Yet, something stops him. Fern, doing what many farmers’ daughters have done on many cold spring mornings, empathizes with the piglet under the ax, and pleads with all her heart for his life to be spared. At that moment, John Arable sees and hears Fern differently, knowing that what she is proposing is no way to run a farm.

He decides that her passionate compassion is more important than business as usual. Face to face with true conviction, he recognizes it must be cultivated, unlike apathy which seems to grow like weeds. Rewarding Fern, who “...was up at daylight, trying to rid the world of injustice.” shows that, without fully agreeing with her, he places her right to change things above keeping things the way they are.
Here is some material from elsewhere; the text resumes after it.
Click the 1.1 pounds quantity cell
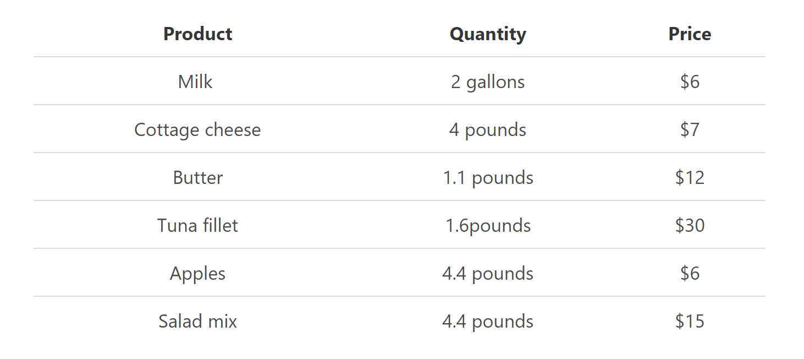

Consider this our “Why we marched,” post, because who really cares why we chose to participate in the Women's March, which turned out to be the largest worldwide public demonstration in recorded history?* Isn’t that what the signs are for?

*JKLOL free press, immigrant rights, all kinds of equality, black lives matter, public education, art, science, general civility

Much of the post-march blogtivity has criticized those who participated in that very vocal We Aren't With Him from every thinkable direction. Too idealistic, too safe, too inclusive, not inclusive enough, silly hats, you've probably read it all. As for this blog, why we marched is less important than respecting each other’s right to that very rudimentary expression of values- shouting slogans in the street with a bunch of strangers.

Even, no..especially if you don’t agree with the shouters, consider their noisy presence a vital sign of something so much more important than the farm.